EXCERPTED PASSAGE:
An exclusion fencing project near Binya, in the lower Riverina district, is keeping feral animals out of the habitat and encouraging the return of glossy black cockatoos.

William Kite counted 18 black cockatoos in one tree at a dam on his property at Pleasant Valley in January this year.

The impressive numbers come after feral rabbits, goats and pigs were fenced out of the endangered buloke (Allocasuarina luehmannii) woodlands under a native vegetation management project.

The $24,000 project issupported by Local Land Services, through funding fromthe Australian Government’s National Landcare Program and NSW Saving Our Species.

Project Manager, Ron Kocaj of Local Land Services said exclusion fencing was keeping feral pigs on the higher slopes of the cleared farming country and protecting the native vegetation communities.

“The buloke woodlands of the Riverina and Murray-Darling Depression Bioregions are listed as a threatened ecological community by the Australian Government,” Mr Kocaj said.

“This project has allowed us to protect and manage a significant glossy black cockatoo habitat area within a shrinking native landscape.

“The dam at Mr Kite’s property is now the most-visited watering place recorded for glossy blacks in the local area.”

DATA LINES:

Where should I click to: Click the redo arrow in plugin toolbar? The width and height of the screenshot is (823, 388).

ACTIONS TO TAKE:
1) In the article on the Binya fencing project, how many black cockatoos did William Kite count in one tree at his dam in January?
2) Please carry on the article about the Binya exclusion fencing project, picking up after its final sentence.

OUTPUTS FOR THE TASKS:
1) 18

2)
During the annual Lachlan Fold Wildlife Action Group’s glossy black cockatoo bird count last year, 19 birds were counted at the dam in one day.

Under the project, Mr Kite has also been able to keep domestic stock from grazing in the native vegetation communities.

“This fencing means the land can be managed within its capability and the ecosystem functions of the property can improve,” Mr Kocaj said.

“Now that pigs and goats don’t have access to stored runoff water in this area, they have moved on and are causing less damage to this important woodland.”

By enhancing and protecting landscapes, this project supports the implementation of the Riverina Local Land Services’ Strategic Plan.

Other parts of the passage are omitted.